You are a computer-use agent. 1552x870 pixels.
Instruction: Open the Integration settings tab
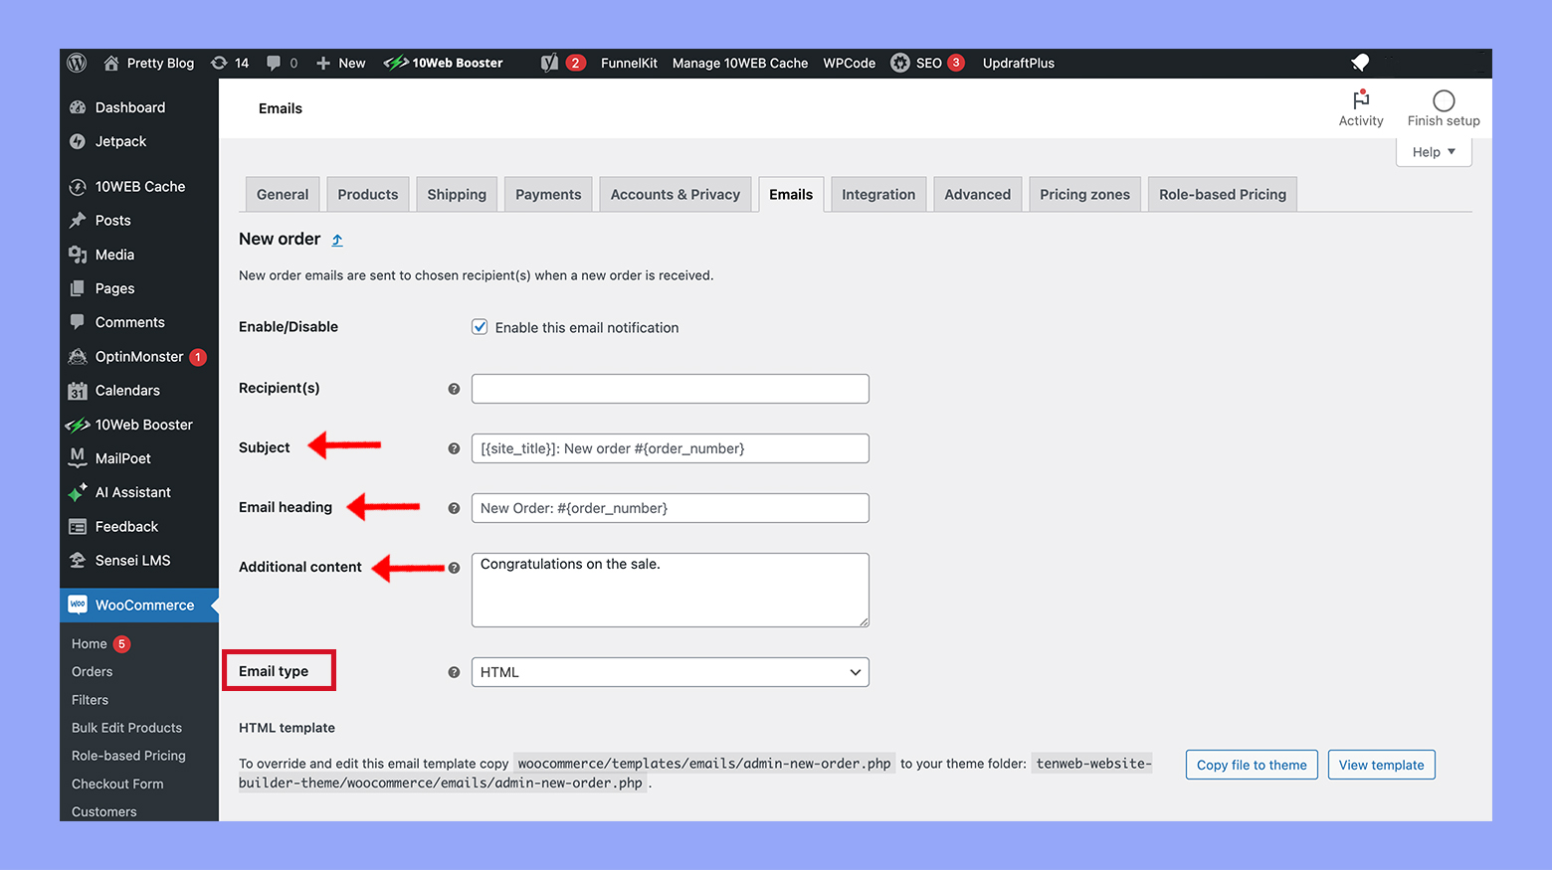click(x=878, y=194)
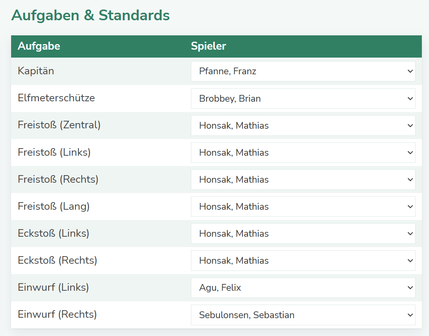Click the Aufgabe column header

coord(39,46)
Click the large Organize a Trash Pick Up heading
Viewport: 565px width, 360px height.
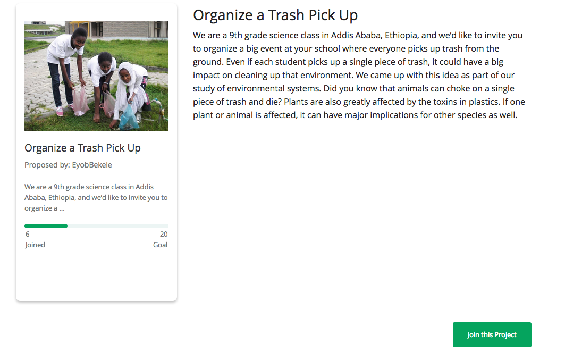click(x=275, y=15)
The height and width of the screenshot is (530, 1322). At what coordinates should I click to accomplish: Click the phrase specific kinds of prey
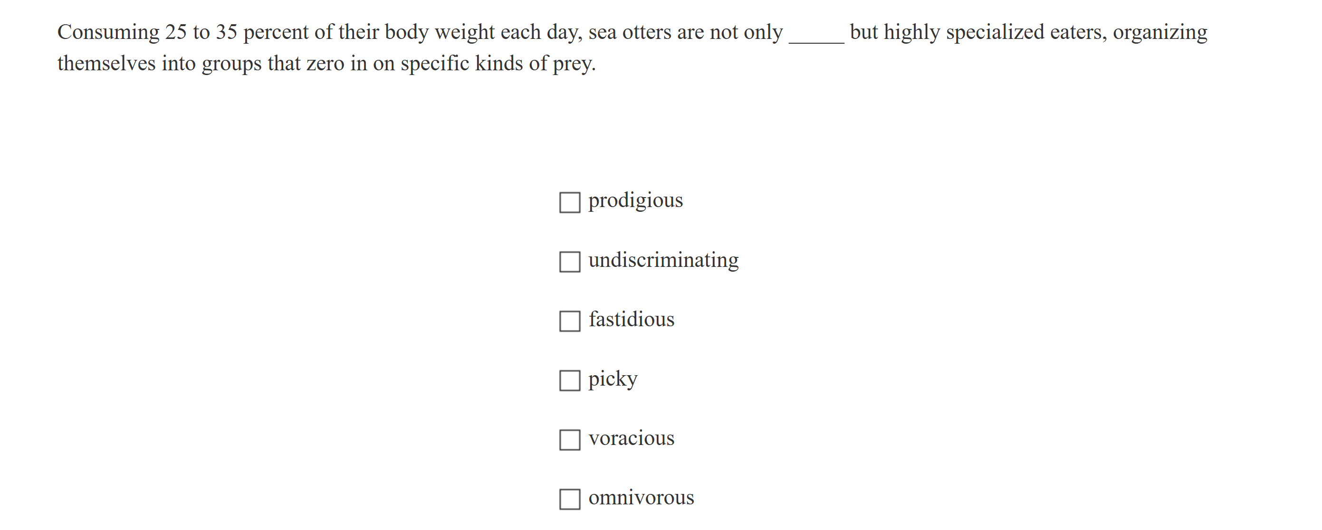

┄┄┄┄┄┄┄┄┄┄

* _PROBLEM_
Return the records above exactly as written, but without any of the pictures.

* _SOLUTION TO THIS TASK_
You are a computer-use agent. 1552x870 pixels.
Instruction: Open the Integration settings tab
click(x=878, y=194)
Click the Aufgabe column header

coord(39,46)
Click the large Organize a Trash Pick Up heading
Viewport: 565px width, 360px height.
click(x=275, y=15)
The height and width of the screenshot is (530, 1322). At what coordinates should I click to accomplish: Click the phrase specific kinds of prey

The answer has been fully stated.